Mais il est allé un peu plus loin vendredi dans son discours. « Nous allons chasser du gouvernement les agents véreux et les forces corrompues », a-t-il assuré, se promettant de « révéler au grand jour » leurs agissements, sans autre précision.
Fin janvier, le procureur général de la Justice par intérim a limogé plusieurs responsables ayant travaillé avec le procureur spécial Jack Smith, qui avait instruit les deux procédures pénales fédérales contre Donald Trump, abandonnées à la suite de son élection.
Il avait estimé « ne pas pouvoir se fier à eux pour appliquer loyalement le programme du président à cause de leur rôle significatif dans les poursuites » contre lui.
Parmi les premiers actes de Donald Trump, la clémence présidentielle accordée à la totalité des assaillants du Capitole le 6 janvier 2021 a particulièrement ébranlé l’institution. Il a ainsi rayé d’un trait de feutre la plus vaste enquête jamais menée par le département de la Justice.
Il a également placé trois de ses avocats personnels à des positions stratégiques du département et nommé à sa tête Pam Bondi, qui a participé à sa défense lors de son procès en destitution au Sénat en 2020.
Les discours présidentiels au département de la Justice sont rares en raison de la relative indépendance nécessaire à ce département pour garantir l’État de droit face au pouvoir exécutif. Le dernier remontait au second mandat de Barack Obama, le 17 janvier 2014.
Parmi les invités au discours de Donald Trump figurait une mère dont le fils adolescent a péri du trafic de fentanyl – un opioïde cause d’une grave crise sanitaire aux États-Unis – et celle d’une jeune femme tuée par un immigré en situation irrégulière.
Dans une lettre ouverte à Pam Bondi le 3 mars, les membres démocrates de la commission judiciaire du Sénat ont déploré cette focalisation sur l’immigration clandestine, se disant « alarmés par les récents changements qui ont significativement déstabilisé le département de la Justice et rendu l’Amérique moins sûre ».
Ils ont jugé « irresponsable et dangereux de détourner des responsables du département de la Justice et du FBI de leurs missions premières et de leurs domaines d’expertise pour appuyer les projets d’expulsions massives de l’administration Trump ».
Résumé
La paralysie de l’État fédéral évitée Le Sénat américain adopte un budget provisoire
PHOTO ALEX WROBLEWSKI, ARCHIVES AGENCE FRANCE-PRESSE
Sans adoption d’un texte avant minuit dans la nuit de vendredi à samedi, la paralysie budgétaire serait décrétée.
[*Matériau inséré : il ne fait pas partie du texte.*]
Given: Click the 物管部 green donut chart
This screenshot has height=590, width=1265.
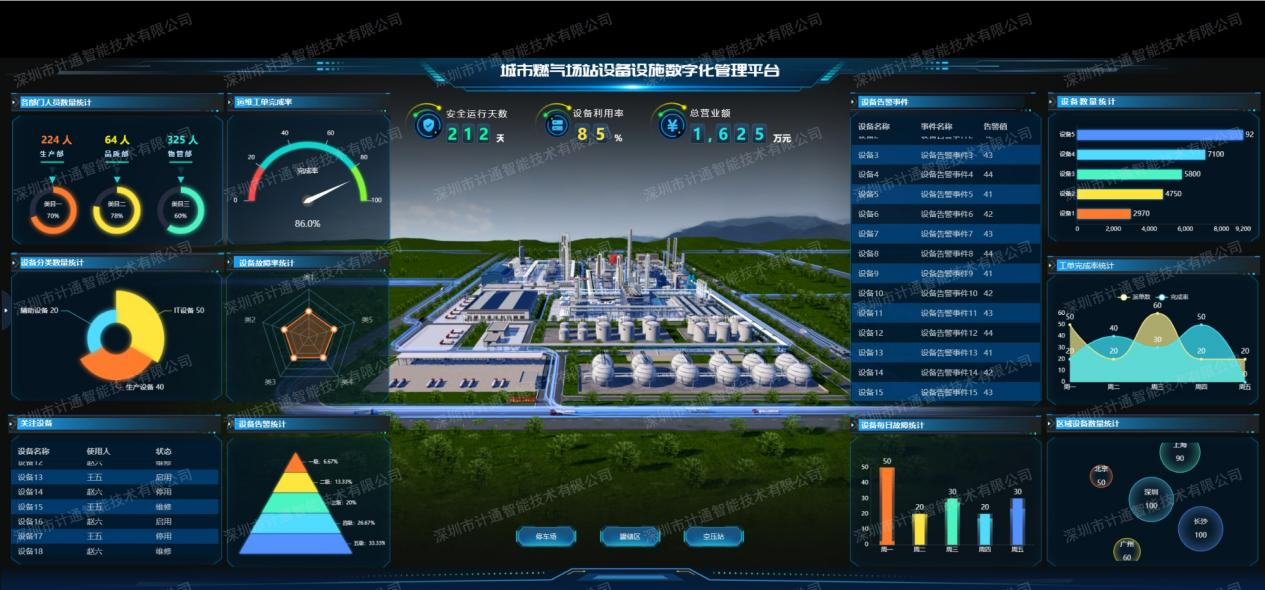Looking at the screenshot, I should tap(180, 210).
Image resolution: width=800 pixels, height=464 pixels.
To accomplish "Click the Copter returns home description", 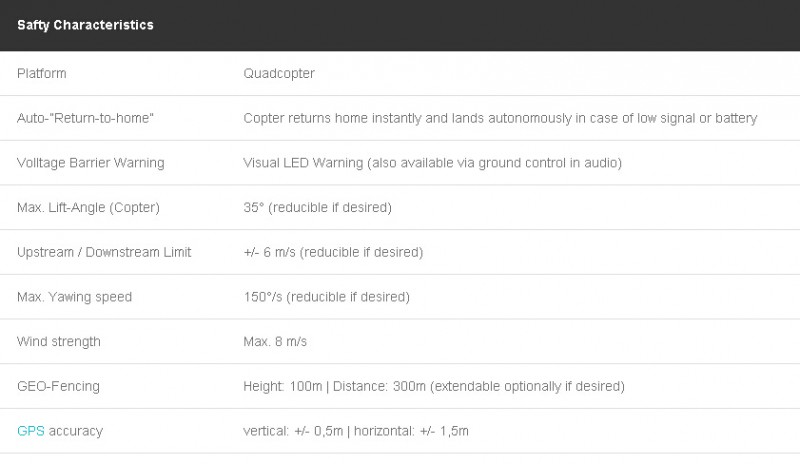I will (500, 118).
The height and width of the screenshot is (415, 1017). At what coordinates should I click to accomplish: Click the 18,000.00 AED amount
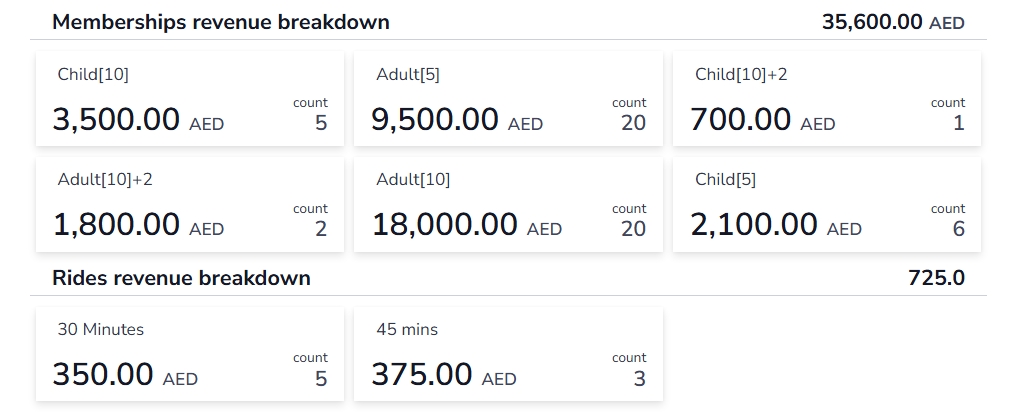[467, 226]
(Washington) Les États-Unis ont évité vendredi de justesse la paralysie de l’administration fédérale, grâce aux voix concédées à contrecœur par quelques sénateurs démocrates à un texte budgétaire voulu par Donald Trump.
Mis à jour hier à 18 h 39
Robin LEGRAND Agence France-Presse
Le budget provisoire, adopté quelques heures avant le délai limite de minuit, étend le financement de l’État fédéral jusqu’en septembre. Il comprend de nouvelles réductions des dépenses de l’État fédéral, déjà ébranlé par les nombreux limogeages de fonctionnaires entrepris par le milliardaire républicain et son allié Elon Musk.
Malgré leur majorité de 53 sénateurs sur 100, les républicains avaient besoin de l’appui de huit membres de l’opposition pour obtenir la majorité nécessaire.
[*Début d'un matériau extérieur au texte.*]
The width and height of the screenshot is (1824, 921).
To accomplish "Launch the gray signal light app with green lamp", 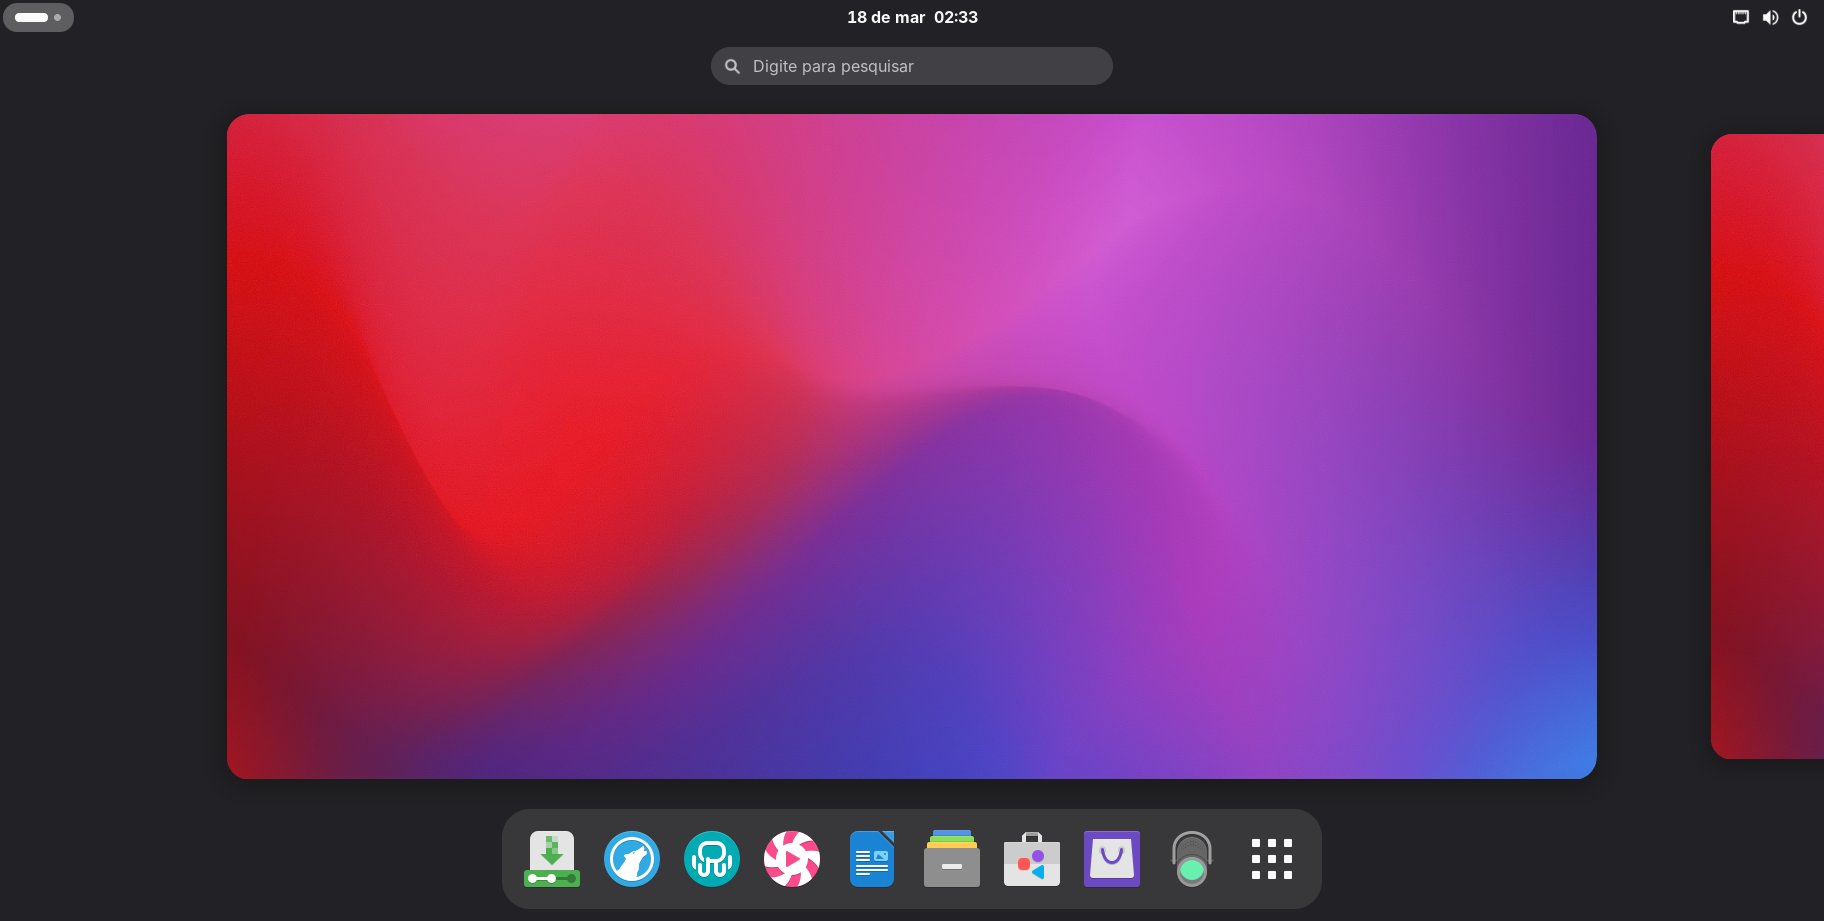I will [x=1192, y=859].
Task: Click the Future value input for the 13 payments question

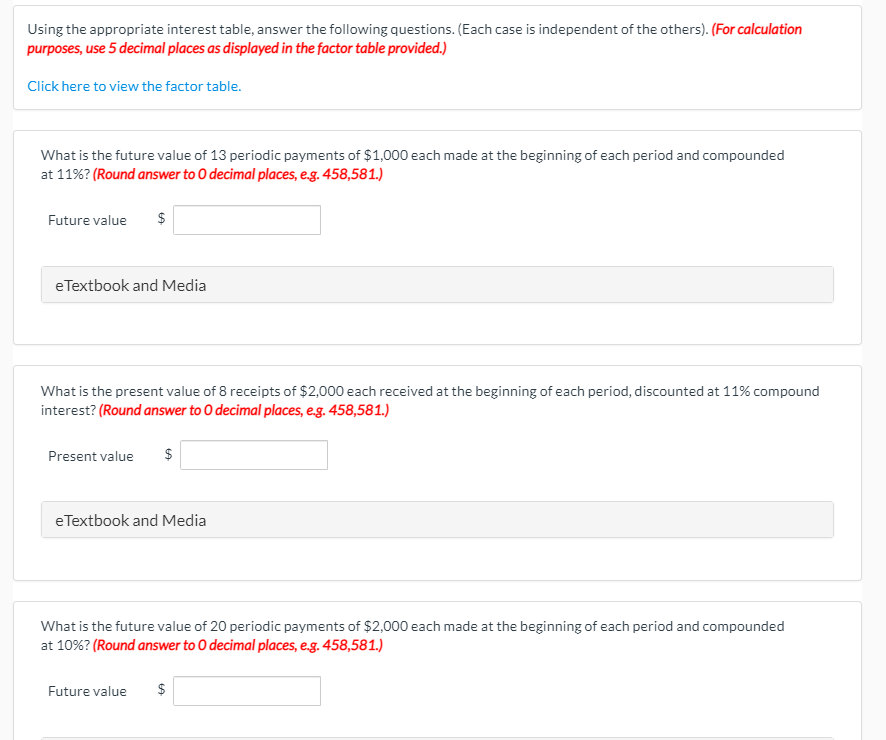Action: tap(246, 219)
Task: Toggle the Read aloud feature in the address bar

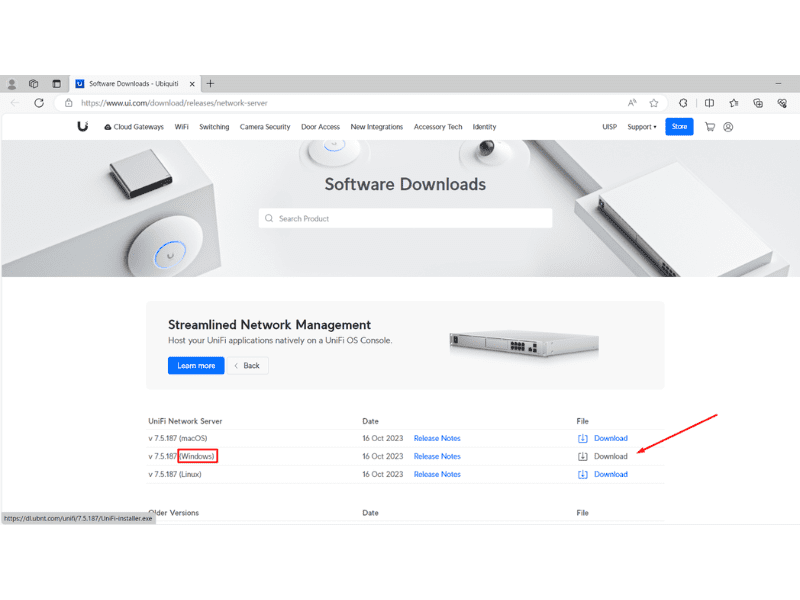Action: [632, 102]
Si les sénateurs démocrates étaient unanimes pour dénoncer le contenu de cette proposition, dix d’entre eux ont finalement cédé pour permettre le passage du texte, grâce au revirement de leur chef, Chuck Schumer.
PHOTO ELIZABETH FRANTZ, ARCHIVES REUTERS
Le chef des démocrates au Sénat, Chuck Schumer
Le sénateur new-yorkais avait affirmé mercredi que son camp était uni contre le texte. Mais il a finalement annoncé le lendemain qu’il voterait, à titre personnel, pour permettre son adoption, en raison de son inquiétude face aux conséquences d’une telle paralysie.
L’éviter représentait « le meilleur moyen de minimiser les dommages que l’administration Trump fera subir au peuple américain », a-t-il déclaré vendredi dans un communiqué avant le vote.
« Tronçonneuse »
Car une paralysie des services fédéraux aurait signifié le chômage technique pour des centaines de milliers de fonctionnaires, un trafic aérien perturbé, ou encore des retards à prévoir dans le versement de certaines aides alimentaires.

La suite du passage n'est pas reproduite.